Exercise: Copy the lines between the one holding "This screenshot has height=648, width=1152." and the one holding "[x=959, y=457]", inclusive, word for word.

Input records:
--- begin ---
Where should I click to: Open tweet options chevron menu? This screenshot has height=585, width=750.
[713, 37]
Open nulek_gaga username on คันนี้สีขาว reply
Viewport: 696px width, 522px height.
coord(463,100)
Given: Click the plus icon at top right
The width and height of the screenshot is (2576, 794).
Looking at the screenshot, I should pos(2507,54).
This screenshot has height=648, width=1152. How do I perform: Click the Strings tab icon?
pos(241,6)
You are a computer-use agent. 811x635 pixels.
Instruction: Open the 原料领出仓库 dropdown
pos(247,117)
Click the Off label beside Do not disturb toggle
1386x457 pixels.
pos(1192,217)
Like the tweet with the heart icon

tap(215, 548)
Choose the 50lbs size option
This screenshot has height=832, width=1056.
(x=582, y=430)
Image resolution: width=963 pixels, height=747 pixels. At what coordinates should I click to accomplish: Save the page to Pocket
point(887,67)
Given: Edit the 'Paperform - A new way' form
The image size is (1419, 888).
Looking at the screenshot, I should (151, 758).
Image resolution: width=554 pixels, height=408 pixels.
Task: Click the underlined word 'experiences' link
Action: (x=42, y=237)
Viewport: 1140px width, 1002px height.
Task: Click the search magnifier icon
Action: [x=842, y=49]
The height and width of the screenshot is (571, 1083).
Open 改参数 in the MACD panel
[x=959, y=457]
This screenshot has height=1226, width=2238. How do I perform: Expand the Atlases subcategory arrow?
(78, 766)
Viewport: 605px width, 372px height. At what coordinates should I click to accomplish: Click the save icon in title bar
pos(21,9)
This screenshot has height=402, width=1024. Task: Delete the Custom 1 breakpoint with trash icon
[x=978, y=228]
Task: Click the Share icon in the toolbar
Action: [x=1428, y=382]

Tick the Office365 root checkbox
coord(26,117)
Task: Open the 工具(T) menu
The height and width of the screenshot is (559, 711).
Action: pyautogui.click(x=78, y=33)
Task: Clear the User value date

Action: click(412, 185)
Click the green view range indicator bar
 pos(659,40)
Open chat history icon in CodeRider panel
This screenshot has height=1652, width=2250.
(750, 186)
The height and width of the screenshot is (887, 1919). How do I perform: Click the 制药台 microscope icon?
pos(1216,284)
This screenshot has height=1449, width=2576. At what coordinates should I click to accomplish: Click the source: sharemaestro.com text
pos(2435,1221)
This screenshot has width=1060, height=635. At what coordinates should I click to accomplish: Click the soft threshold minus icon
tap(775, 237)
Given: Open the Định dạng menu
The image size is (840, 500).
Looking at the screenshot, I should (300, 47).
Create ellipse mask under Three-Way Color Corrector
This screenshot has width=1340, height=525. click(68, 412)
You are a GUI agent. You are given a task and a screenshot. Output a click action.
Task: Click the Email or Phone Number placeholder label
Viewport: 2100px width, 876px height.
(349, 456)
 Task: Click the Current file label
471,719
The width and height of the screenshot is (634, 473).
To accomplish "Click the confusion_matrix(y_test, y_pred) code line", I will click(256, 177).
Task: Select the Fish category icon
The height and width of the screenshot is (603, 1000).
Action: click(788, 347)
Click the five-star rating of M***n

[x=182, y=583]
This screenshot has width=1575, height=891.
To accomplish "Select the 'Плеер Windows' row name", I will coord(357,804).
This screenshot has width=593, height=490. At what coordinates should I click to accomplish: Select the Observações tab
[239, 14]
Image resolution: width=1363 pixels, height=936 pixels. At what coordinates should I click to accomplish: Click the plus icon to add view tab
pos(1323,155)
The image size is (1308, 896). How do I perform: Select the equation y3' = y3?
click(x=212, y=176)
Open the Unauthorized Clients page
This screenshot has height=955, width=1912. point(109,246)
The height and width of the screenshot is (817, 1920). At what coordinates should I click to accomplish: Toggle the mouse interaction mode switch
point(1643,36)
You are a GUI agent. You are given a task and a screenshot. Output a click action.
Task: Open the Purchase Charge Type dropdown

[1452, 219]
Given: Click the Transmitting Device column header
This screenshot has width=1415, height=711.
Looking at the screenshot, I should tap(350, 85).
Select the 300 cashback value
--- end ---
Full solution:
This screenshot has height=648, width=1152. How do I perform: Click the Strings tab icon?
pos(241,6)
You are a computer-use agent. 811x635 pixels.
Instruction: Open the 原料领出仓库 dropdown
pos(247,117)
Click the Off label beside Do not disturb toggle
1386x457 pixels.
pos(1192,217)
Like the tweet with the heart icon

tap(215, 548)
Choose the 50lbs size option
This screenshot has height=832, width=1056.
(x=582, y=430)
Image resolution: width=963 pixels, height=747 pixels. At what coordinates should I click to accomplish: Save the page to Pocket
point(887,67)
Given: Edit the 'Paperform - A new way' form
The image size is (1419, 888).
Looking at the screenshot, I should (151, 758).
Image resolution: width=554 pixels, height=408 pixels.
Task: Click the underlined word 'experiences' link
Action: (x=42, y=237)
Viewport: 1140px width, 1002px height.
Task: Click the search magnifier icon
Action: [x=842, y=49]
The height and width of the screenshot is (571, 1083).
Open 改参数 in the MACD panel
[x=959, y=457]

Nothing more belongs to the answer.